Burnout among social workers a real issue amid pandemic, Tulane researchers say

Social workers are on the front lines of the public and mental health crisis surrounding the COVID-19 pandemic as their clients deal with everything from job loss and food insecurity to housing issues and parenting challenges.

They are an integral part of the helping community, yet they are as susceptible to job burnout as anyone on the front lines, according to authors of a paper in International Social Work, a social science journal.

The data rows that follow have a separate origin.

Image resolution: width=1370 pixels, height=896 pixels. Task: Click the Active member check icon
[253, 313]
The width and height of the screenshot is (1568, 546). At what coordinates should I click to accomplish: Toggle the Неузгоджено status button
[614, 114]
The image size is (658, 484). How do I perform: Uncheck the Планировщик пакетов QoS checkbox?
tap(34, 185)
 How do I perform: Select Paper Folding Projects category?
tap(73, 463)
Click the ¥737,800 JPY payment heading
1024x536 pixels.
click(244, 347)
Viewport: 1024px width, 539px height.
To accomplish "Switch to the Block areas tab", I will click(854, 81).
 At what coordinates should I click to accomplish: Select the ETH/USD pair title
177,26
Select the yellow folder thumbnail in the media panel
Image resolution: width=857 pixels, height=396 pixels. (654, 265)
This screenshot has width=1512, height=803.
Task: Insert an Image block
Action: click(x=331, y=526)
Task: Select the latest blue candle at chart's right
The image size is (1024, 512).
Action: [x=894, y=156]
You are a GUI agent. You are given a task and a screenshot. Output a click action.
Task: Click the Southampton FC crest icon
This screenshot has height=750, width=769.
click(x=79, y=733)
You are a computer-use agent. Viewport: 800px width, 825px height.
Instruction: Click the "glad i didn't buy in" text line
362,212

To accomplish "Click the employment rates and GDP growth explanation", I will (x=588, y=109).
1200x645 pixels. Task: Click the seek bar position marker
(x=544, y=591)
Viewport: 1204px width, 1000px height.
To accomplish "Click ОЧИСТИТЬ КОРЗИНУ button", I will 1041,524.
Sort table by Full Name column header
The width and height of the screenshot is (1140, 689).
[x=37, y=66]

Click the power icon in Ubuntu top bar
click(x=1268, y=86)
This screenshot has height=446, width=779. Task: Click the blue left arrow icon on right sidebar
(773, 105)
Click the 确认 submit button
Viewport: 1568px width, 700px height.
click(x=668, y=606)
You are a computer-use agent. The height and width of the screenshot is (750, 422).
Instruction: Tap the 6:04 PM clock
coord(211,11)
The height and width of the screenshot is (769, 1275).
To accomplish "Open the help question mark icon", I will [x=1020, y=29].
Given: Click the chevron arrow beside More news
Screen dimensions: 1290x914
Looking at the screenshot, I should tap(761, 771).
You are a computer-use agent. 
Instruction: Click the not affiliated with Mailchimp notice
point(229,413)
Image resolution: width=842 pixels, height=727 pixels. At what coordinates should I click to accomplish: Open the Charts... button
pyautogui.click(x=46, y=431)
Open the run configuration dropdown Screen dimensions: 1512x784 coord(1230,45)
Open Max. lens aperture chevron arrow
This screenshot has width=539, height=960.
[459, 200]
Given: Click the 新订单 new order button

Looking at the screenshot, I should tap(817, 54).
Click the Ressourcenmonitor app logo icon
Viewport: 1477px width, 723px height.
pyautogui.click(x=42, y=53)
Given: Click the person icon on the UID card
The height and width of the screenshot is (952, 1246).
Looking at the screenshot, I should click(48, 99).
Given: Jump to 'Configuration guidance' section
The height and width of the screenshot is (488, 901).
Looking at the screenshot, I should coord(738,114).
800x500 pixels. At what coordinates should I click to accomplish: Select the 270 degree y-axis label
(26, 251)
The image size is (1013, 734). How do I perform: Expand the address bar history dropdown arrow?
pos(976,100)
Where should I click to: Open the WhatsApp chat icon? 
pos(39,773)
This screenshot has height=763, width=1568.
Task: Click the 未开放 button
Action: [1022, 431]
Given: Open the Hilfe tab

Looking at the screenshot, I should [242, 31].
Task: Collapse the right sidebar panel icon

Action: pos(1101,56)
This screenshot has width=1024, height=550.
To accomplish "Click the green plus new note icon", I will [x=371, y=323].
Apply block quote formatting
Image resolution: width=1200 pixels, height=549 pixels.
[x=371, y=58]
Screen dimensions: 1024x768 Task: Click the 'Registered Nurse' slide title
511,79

“Social worker burnout is a very real issue in the field and if we (as social workers) do not take care of ourselves and our own mental health, then this can impact the quality of care we provide to our clients,” said Micaela Peinado, a Los Angeles-based social worker who recently received her doctorate from the Tulane University School of Social Work.

“Even during these trying times, we can still carve out ways to care for ourselves.”

Micaela Peinado, recent graduate from Tulane School of Social Work doctorate program

Peinado co-wrote the paper, Reducing Social Worker Burnout During COVID-19, with New Orleans social worker Kelly N. Anderson, who also received her doctorate in social work from Tulane.

“We felt it was important to address social worker burnout specifically related to COVID-19 as social workers can be found throughout society addressing this pandemic,” Anderson said. “Like any helping profession, it can be easy to prioritize the needs of others.”

In the paper, Anderson and Peinado stress the importance of social workers taking care of themselves in order to combat burnout amid the pandemic.

“In the last several months, individuals that previously had few concerns with personal, physical, or professional stressors are now reporting symptoms of burnout which are attributed to our recent societal turmoil,” the authors write.

“Particularly during this time, social workers should prioritize their own mental health. This is necessary in order to have continued success when working with others.”

As March is National Social Work Month celebrating the essential role the profession plays in community well-being, social workers may also want to take this opportunity to discover what they need for their own well-being.